AAEP posts on social media a few days before each holiday that typically involves fireworks. Here are some tips to keep equines safe during the booming festivities:

  • Be aware of scheduled firework displays in the area.
  • Communicate with neighbors if they are planning to use fireworks.
  • If horses are staying out, check paddocks or pastures for any hazards like rocks, branches or holes that could lead to injury if a horse starts to bolt.
  • Turn up the radio and the fans in the barn to drown out noise.
  • Leave the lights on to help lessen the effect of the bright flashes.
  • If you are really worried about your horse’s safety or are unsure, consult your veterinarian about options.

Additional horse management strategies for fireworks provided by the University of Illinois agriculture extension office include stabling horses in the safety of a barn or small paddock they are used to, keep horses busy with a later evening feeding or extra hay, put foam ear plugs in horses’ eats to muffle firework sounds, play music to mask loud bangs if horses usually listen to music, and be nearby to help your horse stay calm. 

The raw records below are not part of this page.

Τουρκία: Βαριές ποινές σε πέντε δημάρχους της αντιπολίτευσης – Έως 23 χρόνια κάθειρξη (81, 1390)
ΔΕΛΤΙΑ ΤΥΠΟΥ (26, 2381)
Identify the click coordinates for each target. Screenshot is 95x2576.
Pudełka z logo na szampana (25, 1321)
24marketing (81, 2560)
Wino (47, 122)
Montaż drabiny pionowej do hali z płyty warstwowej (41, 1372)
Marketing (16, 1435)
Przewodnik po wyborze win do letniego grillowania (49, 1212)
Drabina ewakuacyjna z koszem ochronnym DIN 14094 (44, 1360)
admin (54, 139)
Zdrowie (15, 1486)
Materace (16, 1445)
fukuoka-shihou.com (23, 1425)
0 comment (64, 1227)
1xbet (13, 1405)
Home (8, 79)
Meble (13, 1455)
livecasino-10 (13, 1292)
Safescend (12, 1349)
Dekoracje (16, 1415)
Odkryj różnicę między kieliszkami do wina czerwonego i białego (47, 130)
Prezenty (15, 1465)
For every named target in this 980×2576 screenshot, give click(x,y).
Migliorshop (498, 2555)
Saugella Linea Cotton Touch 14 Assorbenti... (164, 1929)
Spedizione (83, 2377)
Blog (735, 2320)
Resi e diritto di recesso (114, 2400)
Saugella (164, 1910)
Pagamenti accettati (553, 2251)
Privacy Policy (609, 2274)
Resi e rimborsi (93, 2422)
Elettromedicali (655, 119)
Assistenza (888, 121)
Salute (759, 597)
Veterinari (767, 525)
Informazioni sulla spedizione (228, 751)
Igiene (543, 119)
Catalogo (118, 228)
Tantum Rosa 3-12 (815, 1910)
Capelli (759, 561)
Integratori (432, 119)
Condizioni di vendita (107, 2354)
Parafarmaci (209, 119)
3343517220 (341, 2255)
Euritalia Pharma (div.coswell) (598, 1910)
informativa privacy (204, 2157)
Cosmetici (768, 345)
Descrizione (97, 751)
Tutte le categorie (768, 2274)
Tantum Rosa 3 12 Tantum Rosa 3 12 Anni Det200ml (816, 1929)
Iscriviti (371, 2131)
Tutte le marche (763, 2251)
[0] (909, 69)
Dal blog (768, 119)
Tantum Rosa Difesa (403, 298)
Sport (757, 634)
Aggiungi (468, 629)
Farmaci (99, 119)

University of Minnesota horse extension office also suggests keeping a horse’s routine consistent as much as possible. Sometimes moving the horse to a different location or separating them from the herd can cause just as much fear. Typically, if you do move the horse, do so at least a week prior for the horse to acclimate to the new surroundings. UM’s Dr. Krishona Martinson recommends desensitizing a horse from loud noise over time in advance of fireworks holidays and suggests to horse owners not to comfort a horse by going inside a paddock or stall, as it is not safe if the horse becomes alarmed.